Inter-assay Precision (Precision between assays)
Three samples of known concentration were tested in forty separate assays to assess inter-assay precision.
CV (%) = SD/meanX100
Intra-Assay: CV<8%
Inter-Assay: CV<12%
Linearity
The linearity of the kit was assayed by testing samples spiked with appropriate concentration of Human ANG-2 and their serial dilutions. The results were demonstrated by the percentage of calculated concentration to the expected.
Sample Type |
1:2 |
1:4 |
1:8 |
1:16 |
Serum |
78-89% |
81-99% |
92-103% |
95-105% |
EDTA plasma |
91-101% |
90-98% |
93-101% |
91-98% |
Heparin plasma |
92-103% |
93-102% |
92-99% |
91-101% |
Stability
The stability of ELISA kit is determined by the loss rate of activity. The loss rate of this kit is less than 5% within the expiration date under appropriate storage condition.
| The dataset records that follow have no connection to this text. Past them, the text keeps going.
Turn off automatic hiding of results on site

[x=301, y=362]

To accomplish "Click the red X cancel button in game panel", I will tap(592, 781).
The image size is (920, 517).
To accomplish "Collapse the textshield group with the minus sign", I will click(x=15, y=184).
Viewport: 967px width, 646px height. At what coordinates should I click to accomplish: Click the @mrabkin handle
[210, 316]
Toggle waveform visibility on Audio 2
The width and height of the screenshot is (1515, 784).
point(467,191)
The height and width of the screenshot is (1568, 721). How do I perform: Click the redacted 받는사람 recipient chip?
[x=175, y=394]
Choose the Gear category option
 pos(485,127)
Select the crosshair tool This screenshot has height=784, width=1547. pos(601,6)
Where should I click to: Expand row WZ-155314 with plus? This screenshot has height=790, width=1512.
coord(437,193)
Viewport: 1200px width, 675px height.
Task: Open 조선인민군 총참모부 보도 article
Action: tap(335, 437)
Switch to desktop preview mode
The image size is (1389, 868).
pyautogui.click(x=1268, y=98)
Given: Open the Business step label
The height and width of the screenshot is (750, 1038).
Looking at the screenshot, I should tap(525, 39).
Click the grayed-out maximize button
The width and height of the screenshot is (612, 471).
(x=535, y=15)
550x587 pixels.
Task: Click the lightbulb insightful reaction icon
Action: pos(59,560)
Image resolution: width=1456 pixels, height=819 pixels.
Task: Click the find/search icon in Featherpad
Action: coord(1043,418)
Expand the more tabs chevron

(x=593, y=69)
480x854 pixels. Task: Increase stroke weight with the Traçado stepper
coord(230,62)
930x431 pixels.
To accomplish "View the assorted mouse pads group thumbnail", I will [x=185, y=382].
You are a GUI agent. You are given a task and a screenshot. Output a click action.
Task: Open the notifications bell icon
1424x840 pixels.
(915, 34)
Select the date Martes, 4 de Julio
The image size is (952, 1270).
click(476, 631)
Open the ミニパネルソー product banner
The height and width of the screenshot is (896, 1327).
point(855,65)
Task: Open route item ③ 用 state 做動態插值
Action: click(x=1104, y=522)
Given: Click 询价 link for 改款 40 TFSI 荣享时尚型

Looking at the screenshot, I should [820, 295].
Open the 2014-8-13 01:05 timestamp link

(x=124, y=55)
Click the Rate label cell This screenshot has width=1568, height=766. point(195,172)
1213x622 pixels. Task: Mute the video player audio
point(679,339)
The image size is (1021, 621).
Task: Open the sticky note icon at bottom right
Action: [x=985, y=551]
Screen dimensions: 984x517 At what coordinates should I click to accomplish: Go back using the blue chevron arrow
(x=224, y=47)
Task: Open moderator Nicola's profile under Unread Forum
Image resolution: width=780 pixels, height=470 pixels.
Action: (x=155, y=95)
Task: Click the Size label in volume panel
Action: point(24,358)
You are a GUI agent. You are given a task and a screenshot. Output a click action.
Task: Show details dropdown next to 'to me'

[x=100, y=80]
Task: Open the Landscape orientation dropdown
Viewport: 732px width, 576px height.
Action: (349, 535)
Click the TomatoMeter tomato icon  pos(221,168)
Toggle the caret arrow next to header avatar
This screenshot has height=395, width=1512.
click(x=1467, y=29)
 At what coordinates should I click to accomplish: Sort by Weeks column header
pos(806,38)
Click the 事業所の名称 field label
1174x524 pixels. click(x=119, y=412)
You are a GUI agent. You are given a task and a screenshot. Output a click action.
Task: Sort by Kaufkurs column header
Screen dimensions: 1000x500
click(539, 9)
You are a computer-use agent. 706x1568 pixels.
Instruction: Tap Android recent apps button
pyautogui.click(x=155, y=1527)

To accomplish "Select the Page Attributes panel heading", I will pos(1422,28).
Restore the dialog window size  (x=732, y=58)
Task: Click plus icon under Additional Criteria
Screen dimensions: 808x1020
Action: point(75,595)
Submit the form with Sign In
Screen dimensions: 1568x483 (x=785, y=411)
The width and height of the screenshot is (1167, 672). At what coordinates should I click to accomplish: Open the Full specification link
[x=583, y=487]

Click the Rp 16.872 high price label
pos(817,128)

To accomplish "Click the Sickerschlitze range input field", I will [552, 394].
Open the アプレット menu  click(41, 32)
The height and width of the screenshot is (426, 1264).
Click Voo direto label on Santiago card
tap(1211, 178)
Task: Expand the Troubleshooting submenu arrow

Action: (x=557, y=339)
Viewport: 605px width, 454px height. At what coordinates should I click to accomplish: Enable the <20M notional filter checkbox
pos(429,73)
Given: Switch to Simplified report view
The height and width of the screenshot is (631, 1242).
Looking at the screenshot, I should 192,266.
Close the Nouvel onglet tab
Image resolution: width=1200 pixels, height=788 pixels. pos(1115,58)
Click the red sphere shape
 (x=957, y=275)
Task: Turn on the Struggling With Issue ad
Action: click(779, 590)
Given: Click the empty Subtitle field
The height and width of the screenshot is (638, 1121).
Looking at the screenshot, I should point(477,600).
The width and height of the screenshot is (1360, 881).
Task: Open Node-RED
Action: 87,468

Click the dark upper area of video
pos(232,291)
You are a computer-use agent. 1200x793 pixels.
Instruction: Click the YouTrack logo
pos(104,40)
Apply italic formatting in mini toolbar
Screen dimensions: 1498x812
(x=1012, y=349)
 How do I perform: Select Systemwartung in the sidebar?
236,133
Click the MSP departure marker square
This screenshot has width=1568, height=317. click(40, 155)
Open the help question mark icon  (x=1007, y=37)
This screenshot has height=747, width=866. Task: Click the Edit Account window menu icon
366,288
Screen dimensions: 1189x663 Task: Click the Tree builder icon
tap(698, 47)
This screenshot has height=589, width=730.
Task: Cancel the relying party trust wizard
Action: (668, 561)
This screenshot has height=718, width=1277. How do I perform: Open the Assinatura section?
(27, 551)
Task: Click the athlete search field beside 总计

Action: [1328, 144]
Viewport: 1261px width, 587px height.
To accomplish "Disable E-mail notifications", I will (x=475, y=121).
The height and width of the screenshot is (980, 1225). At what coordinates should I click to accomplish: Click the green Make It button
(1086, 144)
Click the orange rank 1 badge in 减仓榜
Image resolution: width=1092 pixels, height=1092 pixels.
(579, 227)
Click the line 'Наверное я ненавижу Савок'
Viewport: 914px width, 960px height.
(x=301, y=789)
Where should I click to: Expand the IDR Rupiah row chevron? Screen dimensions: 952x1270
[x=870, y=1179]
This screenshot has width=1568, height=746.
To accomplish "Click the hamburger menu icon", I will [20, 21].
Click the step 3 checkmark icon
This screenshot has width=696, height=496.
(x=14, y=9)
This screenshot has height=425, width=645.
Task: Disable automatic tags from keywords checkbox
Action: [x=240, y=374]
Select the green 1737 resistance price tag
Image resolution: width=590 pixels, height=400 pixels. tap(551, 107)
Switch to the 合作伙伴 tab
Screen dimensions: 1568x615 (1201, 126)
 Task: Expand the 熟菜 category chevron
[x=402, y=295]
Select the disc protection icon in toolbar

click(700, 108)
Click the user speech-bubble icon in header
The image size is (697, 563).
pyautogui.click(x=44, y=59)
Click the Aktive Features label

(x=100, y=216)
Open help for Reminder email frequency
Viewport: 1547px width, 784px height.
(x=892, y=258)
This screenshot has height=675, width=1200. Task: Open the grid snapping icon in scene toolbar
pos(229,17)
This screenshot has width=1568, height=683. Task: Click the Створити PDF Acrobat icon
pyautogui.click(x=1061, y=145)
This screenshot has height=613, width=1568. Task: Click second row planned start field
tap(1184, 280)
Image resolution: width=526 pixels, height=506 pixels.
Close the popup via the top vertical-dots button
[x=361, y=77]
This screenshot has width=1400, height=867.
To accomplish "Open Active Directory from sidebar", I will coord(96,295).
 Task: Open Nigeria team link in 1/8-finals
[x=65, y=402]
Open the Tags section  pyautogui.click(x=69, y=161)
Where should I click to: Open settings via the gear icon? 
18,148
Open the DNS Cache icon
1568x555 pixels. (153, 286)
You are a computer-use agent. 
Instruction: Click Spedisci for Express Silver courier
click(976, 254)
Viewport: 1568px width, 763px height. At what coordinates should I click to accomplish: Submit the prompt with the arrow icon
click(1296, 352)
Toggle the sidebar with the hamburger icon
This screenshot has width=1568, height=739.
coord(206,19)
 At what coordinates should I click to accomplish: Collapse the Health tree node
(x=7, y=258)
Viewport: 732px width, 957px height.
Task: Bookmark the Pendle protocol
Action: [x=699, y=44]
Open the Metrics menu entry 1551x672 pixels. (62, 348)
The loss rate was determined by accelerated thermal degradation test. Keep the kit at 37°C for 4 and 7 days, and compare O.D.values of the kit kept at 37°C with that of at recommended temperature. (referring from China Biological Products Standard, which was calculated by the Arrhenius equation. For ELISA kit, 4 days storage at 37°C can be considered as 6 months at 2 - 8°C, which means 7 days at 37°C equaling 12 months at 2 - 8°C).
Sample collection and storage
Serum: Use a serum separator tube (SST) and allow samples to clot for two hours at room temperature or overnight at 2 - 8°C before centrifugation for 15 minutes at 1000 × g. Remove serum and assay immediately or aliquot and store samples at ≤ -20°C. Avoid repeated freeze-thaw cycles.
Plasma: Collect plasma using EDTA, or heparin as an anticoagulant. Centrifuge for 15 minutes at 1000 × g at 2 - 8°C within 30 minutes of collection. Assay immediately or aliquot and store samples at ≤ -20°C. Avoid repeated freeze-thaw cycles.
Other biological fluids: Centrifuge samples for 20 minutes at 1000 × g. Remove particulates and assay immediately or store samples in aliquot at -20°C or -80°C. Avoid repeated freeze/thaw cycles.
Kits storage instructions
Store at 2-8°C. Please refer to Instruction Manual.